WORK TO BE COMPLETED.
In the records that follow, find each line containing "computer" and copy it.

Dataset entries.
....................
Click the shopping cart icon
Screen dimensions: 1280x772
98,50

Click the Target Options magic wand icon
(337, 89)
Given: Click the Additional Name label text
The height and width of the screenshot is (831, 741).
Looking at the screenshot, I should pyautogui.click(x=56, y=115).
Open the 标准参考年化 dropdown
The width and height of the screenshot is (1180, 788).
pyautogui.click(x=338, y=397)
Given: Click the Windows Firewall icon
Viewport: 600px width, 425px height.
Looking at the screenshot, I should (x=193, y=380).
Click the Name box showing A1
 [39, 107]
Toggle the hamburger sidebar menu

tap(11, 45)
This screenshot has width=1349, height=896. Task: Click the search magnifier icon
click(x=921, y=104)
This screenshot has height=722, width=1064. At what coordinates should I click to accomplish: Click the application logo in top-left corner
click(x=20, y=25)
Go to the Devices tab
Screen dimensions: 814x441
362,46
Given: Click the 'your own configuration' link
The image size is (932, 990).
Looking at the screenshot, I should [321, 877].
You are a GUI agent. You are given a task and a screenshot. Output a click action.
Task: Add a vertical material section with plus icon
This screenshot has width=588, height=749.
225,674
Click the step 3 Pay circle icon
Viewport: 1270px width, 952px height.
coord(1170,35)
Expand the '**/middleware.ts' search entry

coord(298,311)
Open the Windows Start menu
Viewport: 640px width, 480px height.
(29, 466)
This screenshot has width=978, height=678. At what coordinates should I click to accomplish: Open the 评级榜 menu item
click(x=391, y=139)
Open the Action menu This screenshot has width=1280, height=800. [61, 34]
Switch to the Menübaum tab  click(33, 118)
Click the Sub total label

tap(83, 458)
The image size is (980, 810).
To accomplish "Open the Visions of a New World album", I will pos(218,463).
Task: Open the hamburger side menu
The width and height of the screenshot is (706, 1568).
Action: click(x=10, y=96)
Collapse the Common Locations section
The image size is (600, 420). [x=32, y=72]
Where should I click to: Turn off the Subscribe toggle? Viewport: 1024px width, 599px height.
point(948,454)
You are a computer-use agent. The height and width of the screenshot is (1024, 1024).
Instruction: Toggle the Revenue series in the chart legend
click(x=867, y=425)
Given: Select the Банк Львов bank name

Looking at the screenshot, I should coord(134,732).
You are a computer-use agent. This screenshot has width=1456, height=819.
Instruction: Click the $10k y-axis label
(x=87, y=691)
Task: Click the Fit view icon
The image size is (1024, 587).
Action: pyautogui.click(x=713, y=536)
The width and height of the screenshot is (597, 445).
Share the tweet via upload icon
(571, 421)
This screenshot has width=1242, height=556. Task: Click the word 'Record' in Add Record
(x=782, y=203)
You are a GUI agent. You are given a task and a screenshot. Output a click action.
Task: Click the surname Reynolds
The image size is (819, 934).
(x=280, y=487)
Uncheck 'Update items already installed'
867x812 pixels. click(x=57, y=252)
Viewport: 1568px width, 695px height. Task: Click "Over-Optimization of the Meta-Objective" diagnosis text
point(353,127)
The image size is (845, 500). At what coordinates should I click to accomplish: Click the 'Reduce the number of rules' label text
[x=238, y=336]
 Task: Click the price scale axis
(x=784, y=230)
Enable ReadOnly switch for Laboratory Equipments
....................
ANSWER TO THE PROBLEM.
You are a computer-use agent. The height and width of the screenshot is (1024, 1024).
You are a computer-use agent. This screenshot has width=1456, height=819.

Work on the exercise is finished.